■ **Aim of the exercise**
Count the lines in the items below that contain the string "computer". Reply with the number alone.

■ **Lines of data**
****

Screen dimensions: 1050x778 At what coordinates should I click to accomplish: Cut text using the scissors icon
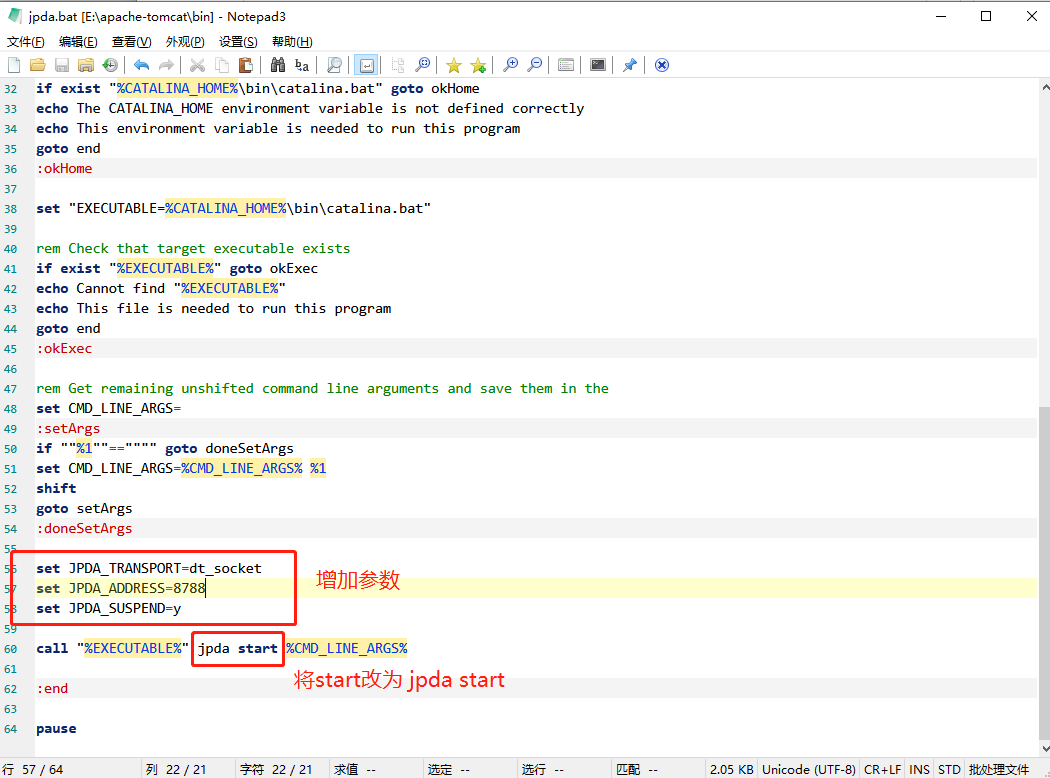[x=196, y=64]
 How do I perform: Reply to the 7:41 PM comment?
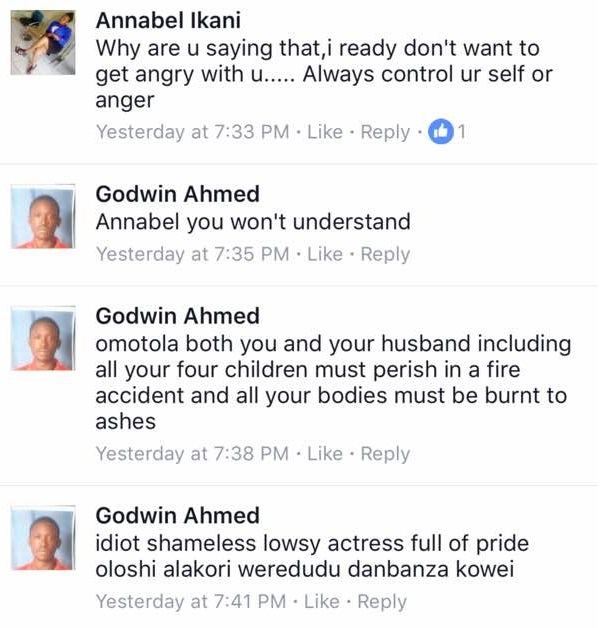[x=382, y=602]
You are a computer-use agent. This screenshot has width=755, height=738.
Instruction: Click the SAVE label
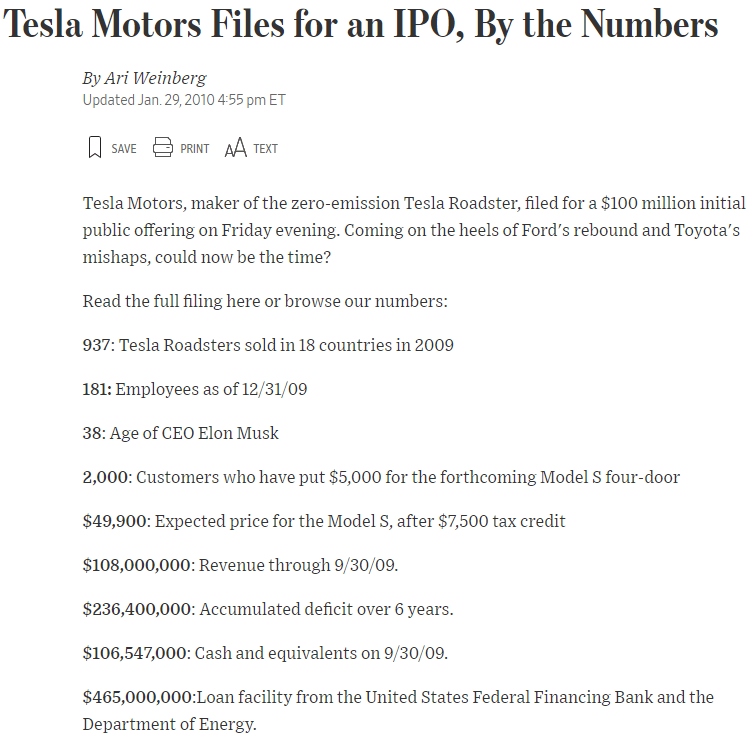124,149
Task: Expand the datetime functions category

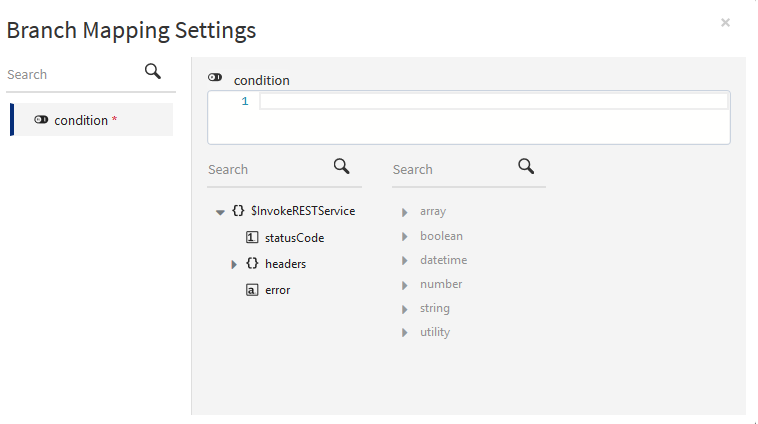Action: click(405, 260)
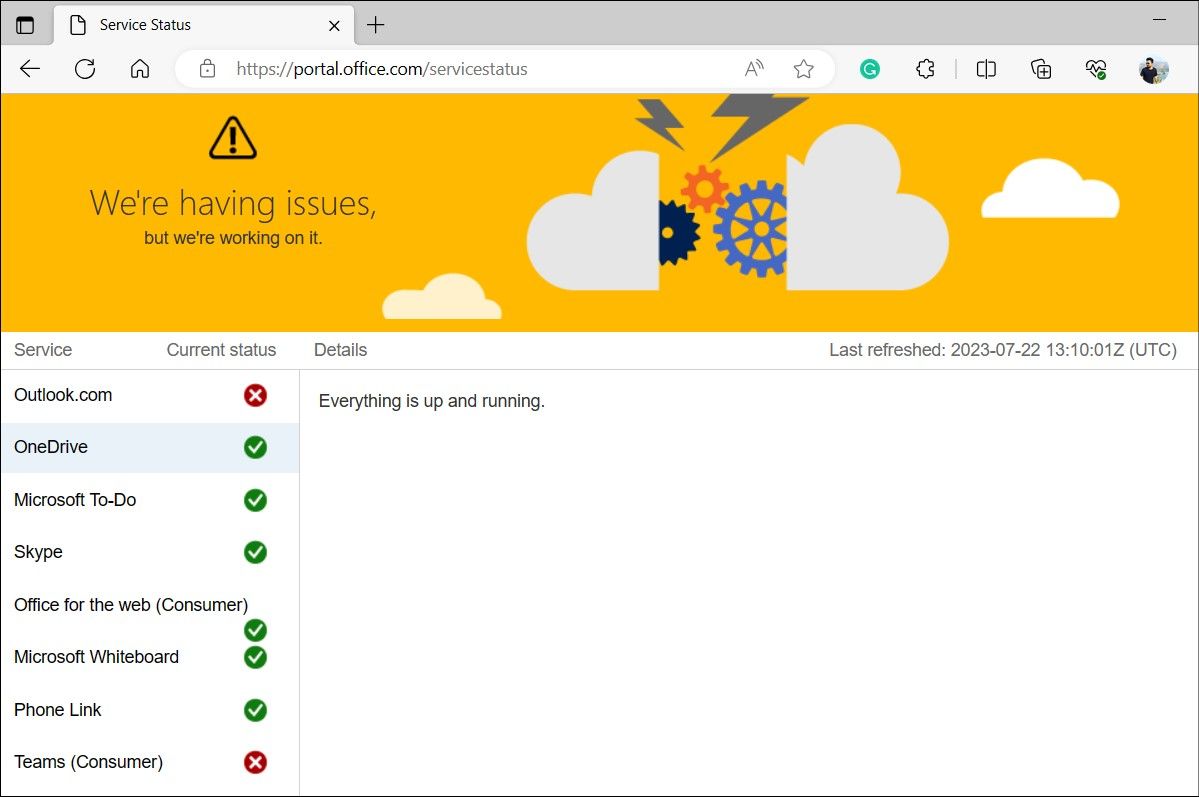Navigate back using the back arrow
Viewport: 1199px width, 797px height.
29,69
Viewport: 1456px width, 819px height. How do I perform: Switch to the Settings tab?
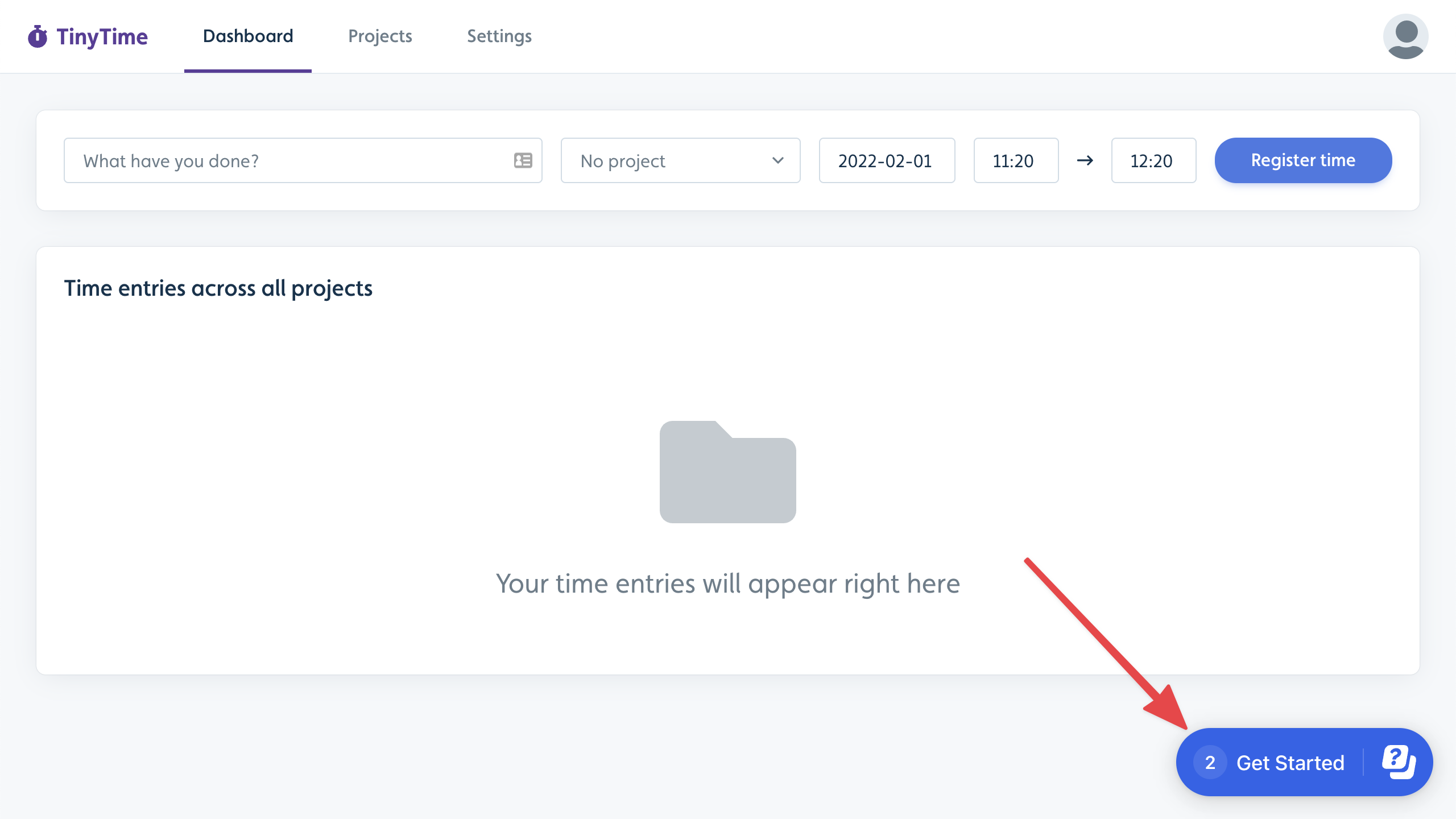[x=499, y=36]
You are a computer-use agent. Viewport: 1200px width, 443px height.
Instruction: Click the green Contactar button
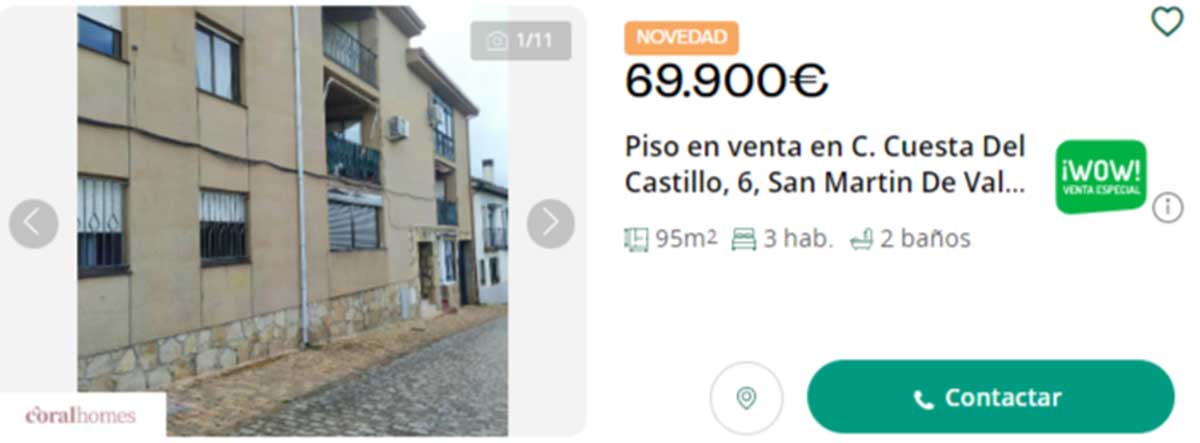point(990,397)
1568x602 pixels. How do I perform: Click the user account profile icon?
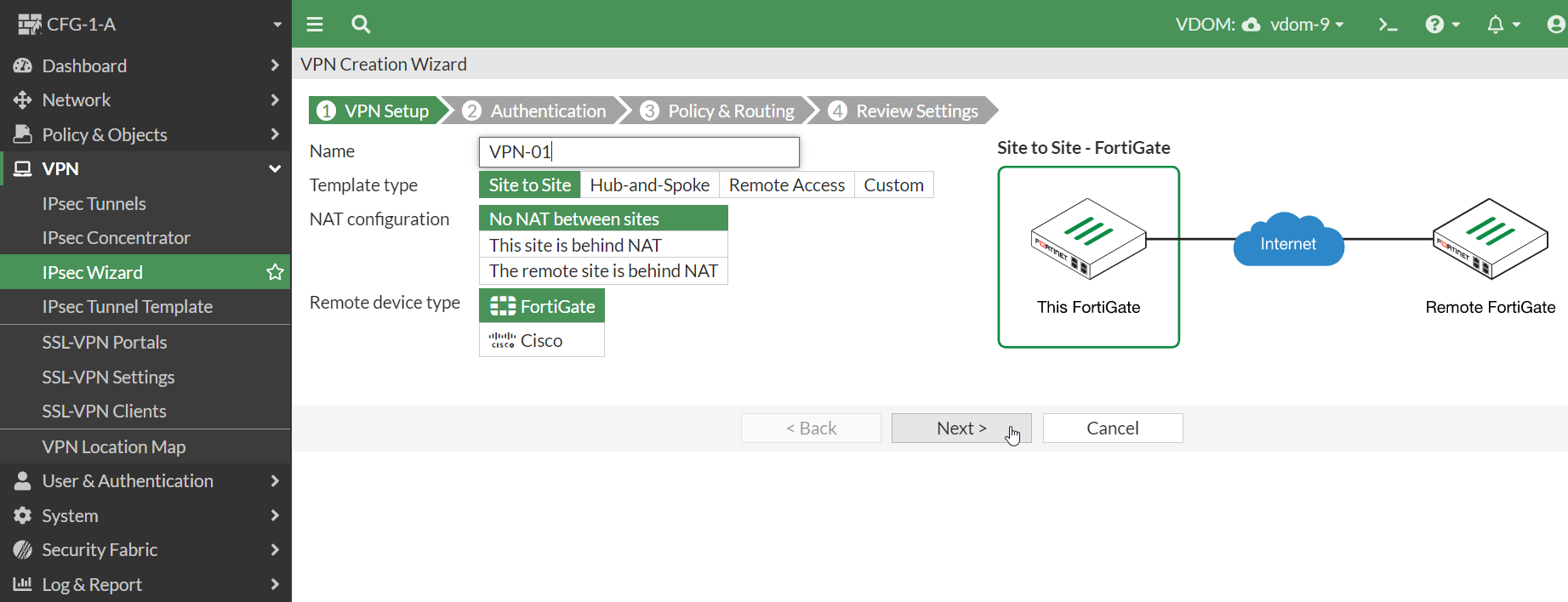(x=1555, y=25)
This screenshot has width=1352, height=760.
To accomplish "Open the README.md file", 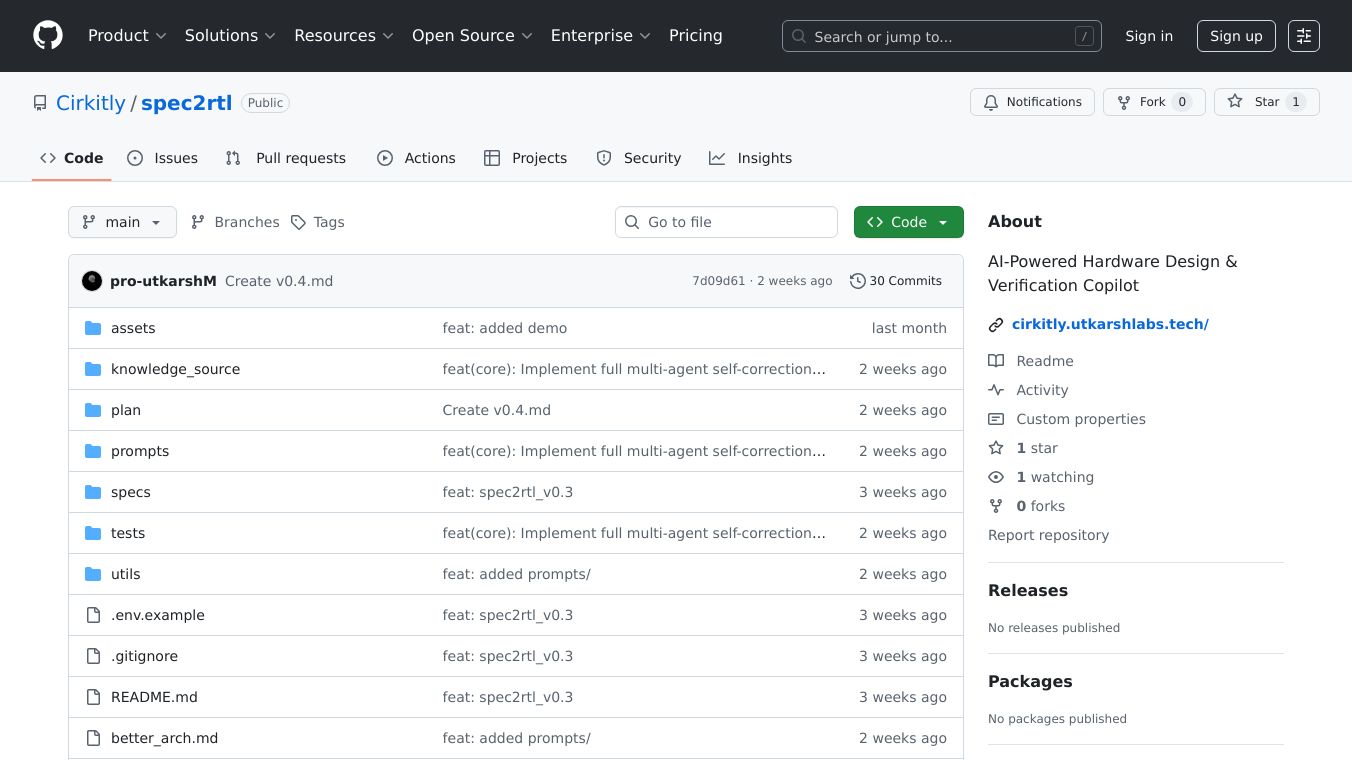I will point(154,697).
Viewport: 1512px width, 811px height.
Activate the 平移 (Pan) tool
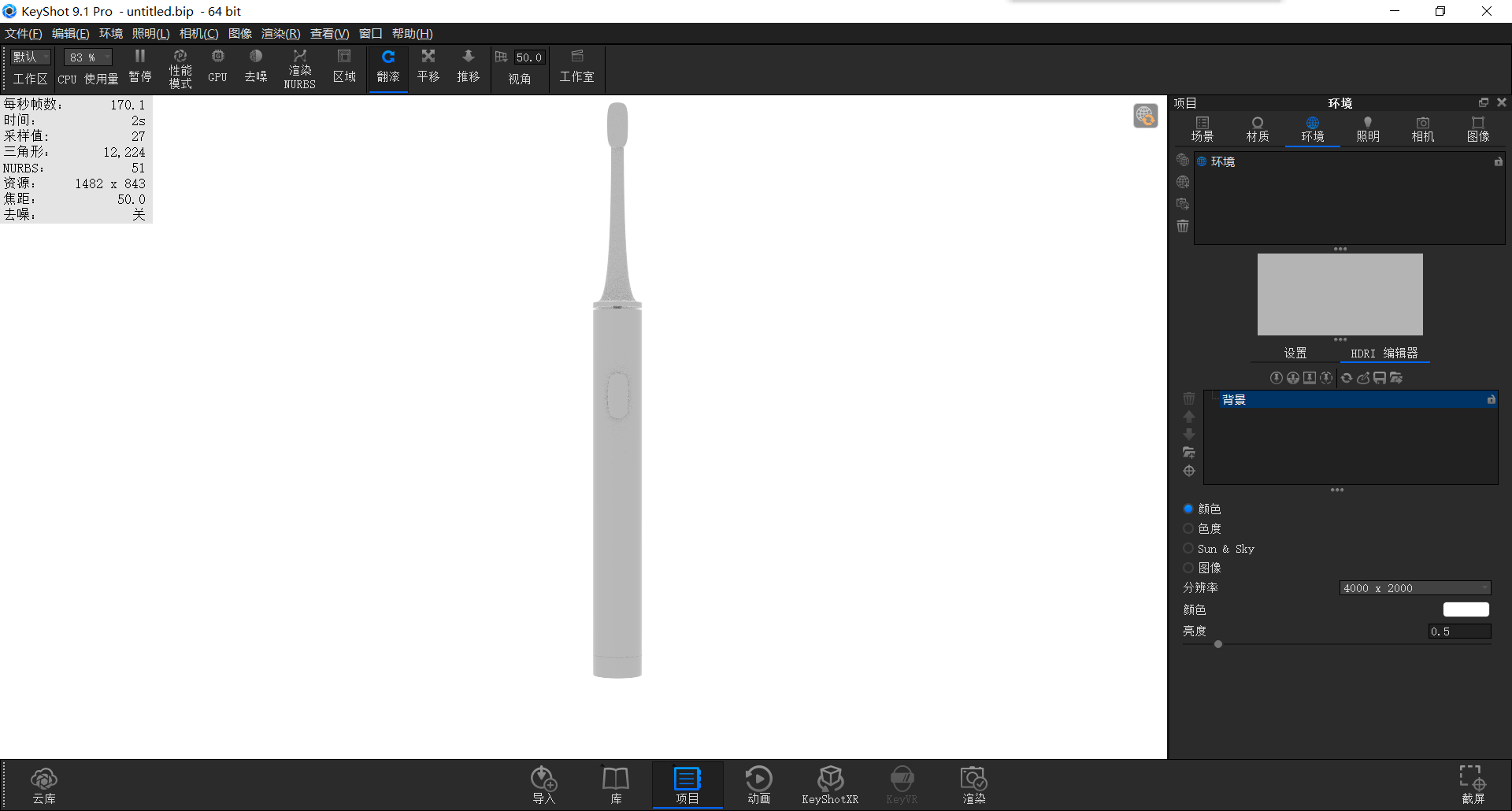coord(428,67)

****

■ **Exercise output**
2